**PROBLEM DETAILS**.
Could you retype every entry below exactly as written?

**EXTRACTED RECORDS**.
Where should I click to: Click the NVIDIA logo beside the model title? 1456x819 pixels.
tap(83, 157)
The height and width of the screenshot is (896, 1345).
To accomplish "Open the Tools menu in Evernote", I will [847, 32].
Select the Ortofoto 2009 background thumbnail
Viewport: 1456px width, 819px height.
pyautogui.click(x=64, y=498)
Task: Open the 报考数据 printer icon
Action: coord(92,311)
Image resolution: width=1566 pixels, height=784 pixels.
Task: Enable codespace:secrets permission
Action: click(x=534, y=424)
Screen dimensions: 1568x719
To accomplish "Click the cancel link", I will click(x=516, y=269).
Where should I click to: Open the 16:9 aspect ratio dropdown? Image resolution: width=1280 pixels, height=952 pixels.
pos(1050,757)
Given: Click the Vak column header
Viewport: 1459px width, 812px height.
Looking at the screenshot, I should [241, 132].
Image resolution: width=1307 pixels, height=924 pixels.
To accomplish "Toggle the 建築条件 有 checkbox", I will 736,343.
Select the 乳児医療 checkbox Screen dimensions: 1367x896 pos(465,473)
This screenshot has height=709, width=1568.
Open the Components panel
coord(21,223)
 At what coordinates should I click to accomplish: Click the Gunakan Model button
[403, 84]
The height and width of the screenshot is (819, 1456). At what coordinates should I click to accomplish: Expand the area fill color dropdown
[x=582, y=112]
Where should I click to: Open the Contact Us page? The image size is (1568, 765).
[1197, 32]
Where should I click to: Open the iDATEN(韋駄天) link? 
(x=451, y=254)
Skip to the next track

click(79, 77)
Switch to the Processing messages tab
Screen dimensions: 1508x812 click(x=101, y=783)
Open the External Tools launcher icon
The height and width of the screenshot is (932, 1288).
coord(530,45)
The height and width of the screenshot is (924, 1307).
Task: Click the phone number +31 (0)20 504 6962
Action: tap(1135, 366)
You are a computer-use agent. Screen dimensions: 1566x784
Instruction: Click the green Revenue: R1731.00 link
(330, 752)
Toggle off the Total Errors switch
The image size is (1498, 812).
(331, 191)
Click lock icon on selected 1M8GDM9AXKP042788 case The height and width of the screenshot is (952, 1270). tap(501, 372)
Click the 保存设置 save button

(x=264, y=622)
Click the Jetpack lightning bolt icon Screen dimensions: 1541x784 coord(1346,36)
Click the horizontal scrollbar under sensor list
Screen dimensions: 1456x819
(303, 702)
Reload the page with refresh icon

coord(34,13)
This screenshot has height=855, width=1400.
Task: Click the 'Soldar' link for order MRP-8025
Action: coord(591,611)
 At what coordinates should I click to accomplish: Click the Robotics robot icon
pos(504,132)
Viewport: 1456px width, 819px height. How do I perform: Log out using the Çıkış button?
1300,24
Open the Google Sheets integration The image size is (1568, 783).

**EXERCISE RESULT**.
Where should I click to: Click the NVIDIA logo beside the model title? 1456x819 pixels.
tap(83, 157)
The height and width of the screenshot is (896, 1345).
To accomplish "Open the Tools menu in Evernote", I will [847, 32].
Select the Ortofoto 2009 background thumbnail
Viewport: 1456px width, 819px height.
pyautogui.click(x=64, y=498)
Task: Open the 报考数据 printer icon
Action: coord(92,311)
Image resolution: width=1566 pixels, height=784 pixels.
Task: Enable codespace:secrets permission
Action: click(x=534, y=424)
Screen dimensions: 1568x719
To accomplish "Click the cancel link", I will click(x=516, y=269).
Where should I click to: Open the 16:9 aspect ratio dropdown? Image resolution: width=1280 pixels, height=952 pixels.
pos(1050,757)
Given: Click the Vak column header
Viewport: 1459px width, 812px height.
Looking at the screenshot, I should [241, 132].
Image resolution: width=1307 pixels, height=924 pixels.
To accomplish "Toggle the 建築条件 有 checkbox", I will 736,343.
Select the 乳児医療 checkbox Screen dimensions: 1367x896 pos(465,473)
This screenshot has height=709, width=1568.
Open the Components panel
coord(21,223)
 At what coordinates should I click to accomplish: Click the Gunakan Model button
[403, 84]
The height and width of the screenshot is (819, 1456). At what coordinates should I click to accomplish: Expand the area fill color dropdown
[x=582, y=112]
Where should I click to: Open the Contact Us page? The image size is (1568, 765).
[1197, 32]
Where should I click to: Open the iDATEN(韋駄天) link? 
(x=451, y=254)
Skip to the next track

click(79, 77)
Switch to the Processing messages tab
Screen dimensions: 1508x812 click(x=101, y=783)
Open the External Tools launcher icon
The height and width of the screenshot is (932, 1288).
coord(530,45)
The height and width of the screenshot is (924, 1307).
Task: Click the phone number +31 (0)20 504 6962
Action: tap(1135, 366)
You are a computer-use agent. Screen dimensions: 1566x784
Instruction: Click the green Revenue: R1731.00 link
(330, 752)
Toggle off the Total Errors switch
The image size is (1498, 812).
(331, 191)
Click lock icon on selected 1M8GDM9AXKP042788 case The height and width of the screenshot is (952, 1270). tap(501, 372)
Click the 保存设置 save button

(x=264, y=622)
Click the Jetpack lightning bolt icon Screen dimensions: 1541x784 coord(1346,36)
Click the horizontal scrollbar under sensor list
Screen dimensions: 1456x819
(303, 702)
Reload the page with refresh icon

coord(34,13)
This screenshot has height=855, width=1400.
Task: Click the 'Soldar' link for order MRP-8025
Action: coord(591,611)
 At what coordinates should I click to accomplish: Click the Robotics robot icon
pos(504,132)
Viewport: 1456px width, 819px height. How do I perform: Log out using the Çıkış button?
1300,24
Open the Google Sheets integration The image size is (1568, 783).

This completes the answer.